Helping scientific supercomputing take advantage of emerging big-data technologies, high-performance computing manufacturer Cray is releasing a set of packages promising to optimize the process of running Hadoop on the company's XC30 machines.
The Cray Framework for Hadoop, along with the Cray Performance Pack for Hadoop, provides a set of tools and best practices for configuring and optimizing an XC30 to run Hadoop for scientific big-data-style projects, according to the company.
Hadoop's Java-based MapReduce model of data analysis could bring a number of benefits to supercomputing, though it has not found widespread acceptance in that community yet, even though both deploy parallel processing and extremely large data sets.
Cray has seen some interest in Hadoop from its users, though the open-source data processing platform was not set up to meet most scientific supercomputing use cases, said Bill Blake, chief technical architect of Cray, in a statement.
Hadoop's approach of bringing the computation to the data differs from the traditional supercomputing approach of moving the data to the processors.
Traditional supercomputing scientific number-crunching tends to rely on large hierarchical file formats and libraries for boosting rates of I/O (input/output), neither of which Hadoop was geared well for handling. Scientific computing relies on parallel file systems and fast interconnects typically not found in Hadoop deployments.
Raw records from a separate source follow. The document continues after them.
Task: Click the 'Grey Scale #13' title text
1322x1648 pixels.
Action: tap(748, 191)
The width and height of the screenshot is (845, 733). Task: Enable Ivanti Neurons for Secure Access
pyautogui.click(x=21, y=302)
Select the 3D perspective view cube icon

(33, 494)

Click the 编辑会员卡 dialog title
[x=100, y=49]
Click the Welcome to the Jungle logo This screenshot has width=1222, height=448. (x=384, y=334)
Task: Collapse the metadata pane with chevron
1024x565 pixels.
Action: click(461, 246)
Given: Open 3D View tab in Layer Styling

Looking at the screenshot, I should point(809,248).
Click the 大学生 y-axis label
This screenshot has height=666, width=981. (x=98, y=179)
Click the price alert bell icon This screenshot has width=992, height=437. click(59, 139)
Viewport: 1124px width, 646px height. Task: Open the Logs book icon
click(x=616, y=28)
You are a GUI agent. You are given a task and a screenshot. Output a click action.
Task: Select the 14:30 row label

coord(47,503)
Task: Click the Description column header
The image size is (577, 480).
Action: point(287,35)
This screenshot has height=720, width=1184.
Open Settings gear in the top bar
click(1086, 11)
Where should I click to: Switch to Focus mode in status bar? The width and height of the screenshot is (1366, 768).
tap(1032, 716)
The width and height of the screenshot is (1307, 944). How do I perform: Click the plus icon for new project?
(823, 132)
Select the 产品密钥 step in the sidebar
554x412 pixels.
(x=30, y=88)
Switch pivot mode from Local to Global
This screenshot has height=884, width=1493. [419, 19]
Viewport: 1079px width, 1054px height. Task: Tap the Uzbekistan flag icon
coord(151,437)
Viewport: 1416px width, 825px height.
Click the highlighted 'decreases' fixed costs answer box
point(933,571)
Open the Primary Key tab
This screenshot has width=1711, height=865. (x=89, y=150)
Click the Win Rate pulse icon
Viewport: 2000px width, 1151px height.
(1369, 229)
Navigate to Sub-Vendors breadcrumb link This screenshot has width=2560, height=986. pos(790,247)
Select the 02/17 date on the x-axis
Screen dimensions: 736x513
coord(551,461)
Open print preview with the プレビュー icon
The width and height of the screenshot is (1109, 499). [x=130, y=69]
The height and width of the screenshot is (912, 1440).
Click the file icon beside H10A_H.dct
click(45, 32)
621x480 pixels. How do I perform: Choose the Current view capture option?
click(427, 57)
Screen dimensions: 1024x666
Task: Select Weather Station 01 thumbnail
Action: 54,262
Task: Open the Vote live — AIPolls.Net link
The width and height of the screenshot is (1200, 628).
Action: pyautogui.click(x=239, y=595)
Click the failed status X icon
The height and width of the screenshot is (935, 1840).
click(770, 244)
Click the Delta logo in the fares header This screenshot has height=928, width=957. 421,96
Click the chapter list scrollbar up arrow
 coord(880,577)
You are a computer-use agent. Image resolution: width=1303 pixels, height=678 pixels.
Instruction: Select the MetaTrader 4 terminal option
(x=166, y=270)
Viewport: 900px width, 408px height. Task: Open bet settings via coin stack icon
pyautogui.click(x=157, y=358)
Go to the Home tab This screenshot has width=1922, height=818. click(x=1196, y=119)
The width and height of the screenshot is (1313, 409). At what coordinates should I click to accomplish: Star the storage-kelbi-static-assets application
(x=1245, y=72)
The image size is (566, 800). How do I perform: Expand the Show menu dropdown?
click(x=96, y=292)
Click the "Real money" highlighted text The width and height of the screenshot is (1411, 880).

Scientific workloads also tend to have more complex workflows, incorporating both scientific compute and analytics workloads. Data models are also co-mingled with math models in scientific computing, also not the norm for Hadoop.
The Cray Framework for Hadoop and the Cray Performance Pack for Hadoop will address these issues, allowing users to get the most computational power out of the XC30s for Hadoop jobs, according to the company.
An update to the performance pack, to be made available in early 2014, will also include additional system code to optimize the XC30's use of the Lustre file system library and the Aries system interconnect used on Cray machines.
The XC30 is Cray's premier supercomputer, featuring integrated servers and switches, the Lustre parallel file system, Aries high-speed interconnects, an innovative cooling system, and the Dragonfly network topology for minimizing locality constraints.
Cray announced the packages at the SC2013 supercomputing conference, being held this week in Denver.
Cray also announced that it is upgrading the University of Stuttgart's XC30, nicknamed "Hornet," so it will offer more than seven petaflops (quadrillion mathematical calculations per second) of processing power.